Gli anziani sono i più esposti

Le persone con un sistema cardiovascolare già compromesso dispongono di minori capacità di adattamento alle alte temperature. La disidratazione e la perdita di sali minerali possono alterare l’equilibrio dell’organismo, provocando variazioni della pressione arteriosa e della frequenza cardiaca.

Queste condizioni possono favorire l’insorgenza di eventi cardiovascolari anche molto gravi, come infarto del miocardio, ictus cerebrale, scompenso cardiaco e aritmie. Tra queste ultime, la fibrillazione atriale rappresenta una delle complicanze più frequenti e richiede un intervento medico tempestivo.

Il caldo aumenta lo stress sul cuore

Nei soggetti cardiopatici il continuo sforzo richiesto al cuore può diventare difficile da sostenere. La disidratazione rende inoltre il sangue più concentrato, aumentando la probabilità di formazione di trombi e complicanze vascolari.

Per questo motivo i medici invitano a monitorare con regolarità la pressione arteriosa e la frequenza cardiaca, soprattutto nei pazienti che assumono farmaci antipertensivi o diuretici.

Attenzione ai farmaci

Le alte temperature tendono ad abbassare naturalmente la pressione arteriosa.

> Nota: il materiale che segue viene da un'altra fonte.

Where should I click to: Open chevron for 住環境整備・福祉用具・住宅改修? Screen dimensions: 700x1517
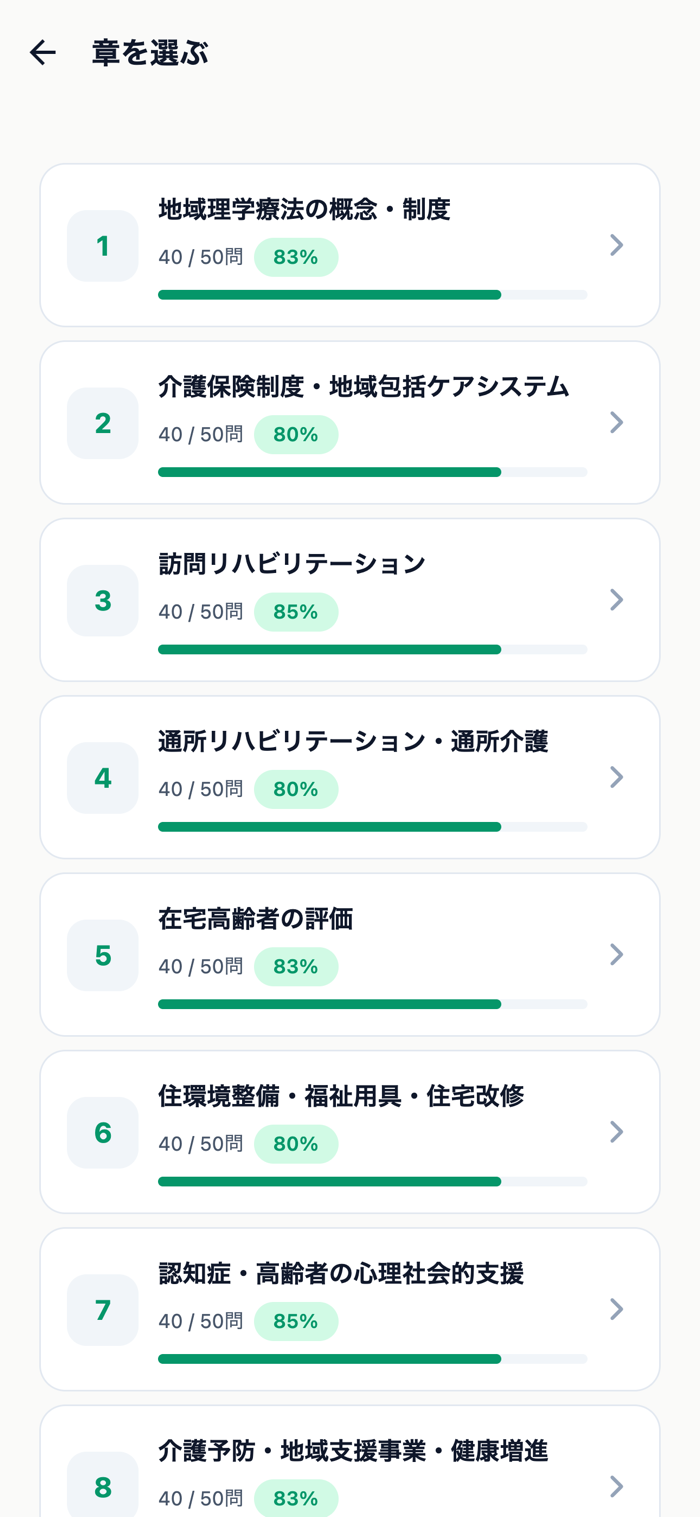(617, 1131)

In alcuni casi potrebbe rendersi necessario un adeguamento della terapia farmacologica, ma gli specialisti ribadiscono che nessun farmaco deve essere modificato o sospeso autonomamente.

Qualunque variazione della terapia deve essere concordata con il medico curante o con lo specialista, che potrà valutare lo stato di idratazione e l’andamento della pressione.

La prevenzione può fare la differenza

Oltre agli aspetti clinici, gli esperti richiamano l’attenzione anche sul ruolo dell’isolamento sociale. Molti anziani che vivono soli rischiano di bere troppo poco, dimenticare l’assunzione dei farmaci o non accorgersi tempestivamente del peggioramento delle proprie condizioni.

Per questo motivo diventa fondamentale rafforzare le reti di assistenza, promuovere controlli periodici da parte di familiari e vicini di casa e potenziare i servizi di supporto domiciliare durante i periodi di caldo estremo.

I consigli degli esperti

Per ridurre il rischio di complicanze cardiovascolari durante le ondate di calore è consigliabile:

  • bere acqua con regolarità, anche in assenza dello stimolo della sete;
  • evitare l’esposizione al sole nelle ore più calde;
  • rimanere in ambienti freschi e ben ventilati;
  • monitorare pressione e battito cardiaco se si soffre di patologie cardiovascolari;
  • consultare il medico prima di modificare qualsiasi terapia farmacologica;
  • prestare particolare attenzione agli anziani e alle persone fragili che vivono sole.

Con l’estate che continua a registrare temperature eccezionalmente elevate, la prevenzione rimane lo strumento più efficace per limitare le conseguenze del caldo sulla salute e ridurre il rischio di emergenze cardiovascolari.